> **Passage provided**
+++

BRIEF DESCRIPTION OF THE DRAWINGS
[0008] FIG. 1A is a cross-sectional side view of the assembled
filter assembly.
[0009] FIG. 1B is an enlarged view of the dotted outline area in
FIG. 1A.
[0010] FIG. 2A is a perspective view of the nutplate of the filter
assembly.
[0011] FIG. 2B is an enlarged view of the dotted outline area in
FIG. 2A.
[0012] FIG. 3A is a cross-sectional side view of the nutplate of
the filter assembly.
[0013] FIG. 3B is a cross-sectional top plan view of the nutplate
of FIG. 3A.
[0014] FIG. 4 is an enlarged view of the dotted outline area in
FIG. 3B.
[0015] FIG. 5A is a partial cross-sectional side view of the
nutplate shown in FIG. 3B.
[0016] FIG. 5B is another partial cross-sectional side view of the
nutplate shown in FIG. 3B.
[0017] FIG. 5C is yet another partial cross-sectional side view of
the nutplate shown in FIG. 3B
[0018] FIG. 5D is a partial cross-sectional side view of the shell
and the pre-formed anti-rotation feature.
[0019] FIG. 6 illustrates one embodiment of the disclosed
method.
[0020] FIG. 7A illustrates a partial cross-sectional side view of
the shell and nutplate before deformation.
[0021] FIG. 7B illustrates another partial cross-sectional side
view of the shell and nutplate before deformation.
DETAILED DESCRIPTION
[0022] A filter assembly having anti-rotation features that prevent
rotation of a shell relative to a nutplate and a method of forming
the disclosed filter assembly are described. The concepts described
herein will be described with respect to a fuel filter assembly in
a diesel engine. However, in appropriate circumstances, it is to be
realized that the concepts can be applied to other types of filter
assemblies as well. In addition, the fluid used can include any
vehicle fluids including, but not limited to, oil, fuel such as
diesel fuel, hydraulic fluid, etc.

+++

> **Dataset rows**
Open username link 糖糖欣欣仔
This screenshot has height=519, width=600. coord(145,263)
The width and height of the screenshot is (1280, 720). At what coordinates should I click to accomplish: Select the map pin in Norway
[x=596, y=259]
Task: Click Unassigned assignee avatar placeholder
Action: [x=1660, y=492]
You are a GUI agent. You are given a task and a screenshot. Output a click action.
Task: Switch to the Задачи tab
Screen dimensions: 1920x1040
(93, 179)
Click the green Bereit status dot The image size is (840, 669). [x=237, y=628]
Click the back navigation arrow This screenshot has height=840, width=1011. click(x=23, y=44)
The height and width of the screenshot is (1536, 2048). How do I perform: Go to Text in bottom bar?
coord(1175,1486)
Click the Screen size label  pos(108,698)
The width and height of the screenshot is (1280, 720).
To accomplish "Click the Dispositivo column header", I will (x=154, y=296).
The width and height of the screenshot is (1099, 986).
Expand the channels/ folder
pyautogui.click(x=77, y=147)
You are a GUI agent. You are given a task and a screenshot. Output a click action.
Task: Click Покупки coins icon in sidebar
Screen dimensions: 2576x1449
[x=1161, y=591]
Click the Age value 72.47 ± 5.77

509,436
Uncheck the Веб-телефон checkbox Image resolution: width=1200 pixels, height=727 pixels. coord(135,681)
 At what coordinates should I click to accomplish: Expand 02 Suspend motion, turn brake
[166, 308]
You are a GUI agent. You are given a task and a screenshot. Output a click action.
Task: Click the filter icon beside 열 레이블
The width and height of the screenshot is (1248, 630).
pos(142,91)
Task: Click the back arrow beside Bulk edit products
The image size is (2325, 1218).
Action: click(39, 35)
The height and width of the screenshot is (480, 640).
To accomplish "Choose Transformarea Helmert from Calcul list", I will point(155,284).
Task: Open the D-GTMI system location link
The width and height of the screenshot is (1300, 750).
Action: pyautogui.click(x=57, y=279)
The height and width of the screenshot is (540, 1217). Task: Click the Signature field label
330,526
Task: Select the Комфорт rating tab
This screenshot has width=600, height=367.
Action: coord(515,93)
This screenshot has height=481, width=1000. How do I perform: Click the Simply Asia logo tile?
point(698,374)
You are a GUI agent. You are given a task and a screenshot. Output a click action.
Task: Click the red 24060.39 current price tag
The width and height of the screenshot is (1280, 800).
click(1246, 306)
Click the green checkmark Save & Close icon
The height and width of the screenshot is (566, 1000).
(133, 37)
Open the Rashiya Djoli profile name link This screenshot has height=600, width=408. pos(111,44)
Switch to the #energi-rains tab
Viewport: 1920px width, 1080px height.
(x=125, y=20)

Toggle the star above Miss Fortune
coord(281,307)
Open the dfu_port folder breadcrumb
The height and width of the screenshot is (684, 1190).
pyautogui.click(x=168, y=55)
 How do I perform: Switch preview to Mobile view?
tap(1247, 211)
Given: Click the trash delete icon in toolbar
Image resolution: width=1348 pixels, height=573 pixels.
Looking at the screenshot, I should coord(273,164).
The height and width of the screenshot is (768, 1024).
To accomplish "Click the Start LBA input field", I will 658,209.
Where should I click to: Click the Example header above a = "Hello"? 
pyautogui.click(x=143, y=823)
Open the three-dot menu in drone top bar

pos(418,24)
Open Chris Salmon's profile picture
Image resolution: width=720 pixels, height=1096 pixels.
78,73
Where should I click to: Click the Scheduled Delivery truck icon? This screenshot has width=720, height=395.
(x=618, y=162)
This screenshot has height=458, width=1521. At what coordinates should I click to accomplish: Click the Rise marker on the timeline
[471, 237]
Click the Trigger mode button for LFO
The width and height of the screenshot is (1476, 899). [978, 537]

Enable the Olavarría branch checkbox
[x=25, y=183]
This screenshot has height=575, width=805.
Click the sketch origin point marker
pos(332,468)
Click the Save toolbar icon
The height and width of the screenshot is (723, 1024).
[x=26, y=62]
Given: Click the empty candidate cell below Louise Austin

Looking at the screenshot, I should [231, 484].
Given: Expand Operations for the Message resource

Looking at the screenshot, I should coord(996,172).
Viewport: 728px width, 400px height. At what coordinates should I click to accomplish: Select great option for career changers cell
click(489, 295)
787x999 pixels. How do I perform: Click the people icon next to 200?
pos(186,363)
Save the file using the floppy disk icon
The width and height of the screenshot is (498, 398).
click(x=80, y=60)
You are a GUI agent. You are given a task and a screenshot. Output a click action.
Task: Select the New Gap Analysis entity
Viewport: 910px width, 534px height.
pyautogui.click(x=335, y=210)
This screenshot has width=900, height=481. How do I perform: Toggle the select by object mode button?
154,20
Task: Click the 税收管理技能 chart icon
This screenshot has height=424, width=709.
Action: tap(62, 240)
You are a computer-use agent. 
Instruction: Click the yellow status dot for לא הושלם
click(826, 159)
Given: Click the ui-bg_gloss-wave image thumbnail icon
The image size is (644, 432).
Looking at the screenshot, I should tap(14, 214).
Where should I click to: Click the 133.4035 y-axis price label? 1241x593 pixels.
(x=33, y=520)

+++

> **Jobs**
A) Please rewrite the filter assembly passage between "[0009] FIG. 1B" and "of FIG. 3A.", inclusive, replacing "nutplate" with "nut plate".
B) Copy the part of the listing between the lines holding "Given: Expand Operations" and "click(x=80, y=60)", inclusive.

> **Answers to the exercise**
A)
[0009] FIG. 1B is an enlarged view of the dotted outline area in
FIG. 1A.
[0010] FIG. 2A is a perspective view of the nut plate of the filter
assembly.
[0011] FIG. 2B is an enlarged view of the dotted outline area in
FIG. 2A.
[0012] FIG. 3A is a cross-sectional side view of the nut plate of
the filter assembly.
[0013] FIG. 3B is a cross-sectional top plan view of the nut plate
of FIG. 3A.

B)
Given: Expand Operations for the Message resource

Looking at the screenshot, I should coord(996,172).
Viewport: 728px width, 400px height. At what coordinates should I click to accomplish: Select great option for career changers cell
click(489, 295)
787x999 pixels. How do I perform: Click the people icon next to 200?
pos(186,363)
Save the file using the floppy disk icon
The width and height of the screenshot is (498, 398).
click(x=80, y=60)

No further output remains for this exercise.